Shift every coordinate in the answers by adding 79 to it, and write out only the part of the entries that opens with the line containing "Viewport: 580px width, 580px" and closes with the line containing "[x=159, y=26]", with both of those lines and the requests included.

start

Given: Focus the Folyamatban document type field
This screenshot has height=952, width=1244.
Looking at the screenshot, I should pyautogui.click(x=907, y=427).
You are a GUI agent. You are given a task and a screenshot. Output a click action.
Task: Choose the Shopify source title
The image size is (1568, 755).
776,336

end
start

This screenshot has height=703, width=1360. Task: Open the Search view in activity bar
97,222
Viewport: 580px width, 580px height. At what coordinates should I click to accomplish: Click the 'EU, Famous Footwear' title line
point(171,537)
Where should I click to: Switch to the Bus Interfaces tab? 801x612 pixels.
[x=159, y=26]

end
start

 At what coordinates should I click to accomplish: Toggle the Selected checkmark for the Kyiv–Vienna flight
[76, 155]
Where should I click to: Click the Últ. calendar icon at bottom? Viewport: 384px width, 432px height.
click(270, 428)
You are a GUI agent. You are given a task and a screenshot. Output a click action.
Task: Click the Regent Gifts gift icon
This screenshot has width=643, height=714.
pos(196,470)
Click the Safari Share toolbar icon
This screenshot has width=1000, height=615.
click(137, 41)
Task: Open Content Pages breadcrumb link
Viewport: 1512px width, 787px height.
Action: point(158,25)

end

__Problem solution__
Viewport: 580px width, 580px height. At what coordinates should I click to accomplish: Click the 'EU, Famous Footwear' title line
point(250,616)
Where should I click to: Switch to the Bus Interfaces tab? 801x612 pixels.
[x=238, y=105]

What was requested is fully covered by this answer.